■ Textauszug ■
07.10.2018 | Allgemein, Oper


Josefin Feiler, Ana Durlovski. Copyright: Christoph Kalscheuer

STUTTGART/ Staatsoper: „ARIODANTE“ von Händel am 6.102018

TÄNZERISCHE BEWEGUNGEN ERGÄNZEN DEN BOXKAMPF

 Der Einzug des Sportlichen im Theater spielt bei der Inszenierung von Jossi Wieler und Sergio Morabito eine große Rolle. Die tiefen Einblicke ins Theatergeschehen bleiben trotz des modernen Outfits nicht aus. Ein riesiges viereckiges Stahlgerüst beherrscht den Raum, das sich nachher in geheimnisvoller Weise herabsenkt und in eine Boxkampf-Arena verwandelt. Dass Georg Friedrich Händel vor allem auch ein Meister der ausgefeilten rhythmischen Elemente war, kommt oft zum Vorschein. Die Sängerdarsteller machen sich dieses Charakteristikum zu eigen, beleben die eigentlich karge und schwarz-weiß gehaltene Bühne durch ihr elektrisierendes Charisma.

■ Daten ■
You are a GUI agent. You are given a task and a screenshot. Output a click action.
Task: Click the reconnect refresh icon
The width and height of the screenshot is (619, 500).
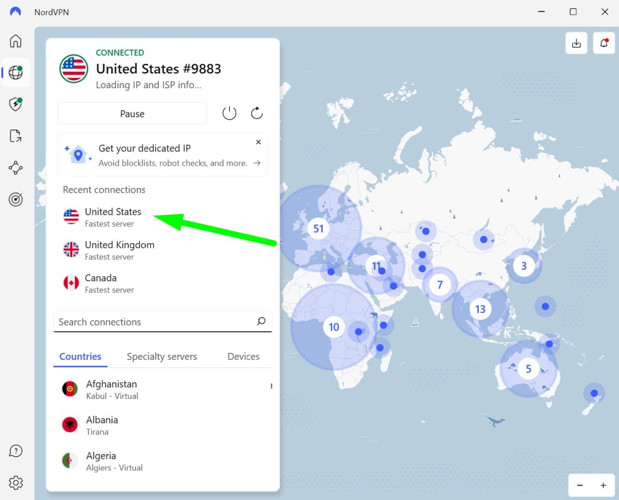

■ Arbeitsauftrag ■
Schreibe die Besprechung der Stuttgarter „Ariodante“-Inszenierung im Anschluss an ihren letzten Satz weiter. Das Material spielt hierfür keine Rolle.

■ Ergebnis folgt ■
Händel persiflierte hier aber auch die in London üblichen Primadonnenkämpfe, wo sich die echauffierten Protagonistinnen wutentbrannt die Perücken von den Köpfen rissen. Ginevra schmückt sich als Prinzessin von Schottland für ihren Geliebten Ariodante, während sie die Avancen von Polinesso zurückweist. Doch Polinesso will Dalinda, die in ihn verliebt ist, dazu benutzen, sich an Ginevra und Ariodante zu rächen. Jossi Wieler und Sergio Morabito treiben das raffinierte Intrigenspiel immer wieder auf die Spitze, zumal der König von Schottland als Ginevras Vater Ariodante zu seinem künftigen Schwiegersohn erklärt. Zudem werden immer wieder Aphorismen  des Philosophen Rousseau eingestreut: „Die Schamlosigkeit passt so gut zum Stand der Schauspielerinnen, und sie wissen das selber so gut, dass es nicht eine unter ihnen gibt, die sich nicht lächerlich zu machen glaubte…“ Polinesso rezitiert diese Passagen sogar im Zuschauerraum.

Dadurch wird die Handlung ad absurdum geführt. Polinesso provoziert Ariodante sogar mit der Behauptung, Ginevra wäre mit ihm intim. Er hat seine Wut an Ginevras Kleidern ausgelassen. Auch dies kommt auf der Bühne zum Ausdruck, zumal die Sänger mit den riesigen Schleppen und dem Stahlgerüst in heftigster Weise kämpfen. Sie befinden sich immer unter Druck, kommen nicht zur Ruhe. Dann wird dem König die Nachricht von Ariodantes Tod überbracht – man klagt Ginevra öffentlich der Untreue an. Durch ein Gottesgericht soll sie sterben. Doch Ariodante hat seinen Selbstmordversuch überlebt. Ariodantes Bruder Lurcanio erschlägt den Intriganten Polinesso. Der gewaltige Boxkampf bringt schließlich die Entscheidung. Der totgeglaubte Ariodante kehrt zurück und spricht Ginevra von aller Schuld frei. Ginevra wird aus dem Gefängnis befreit und Dalinda erhört Lurcanios Liebe.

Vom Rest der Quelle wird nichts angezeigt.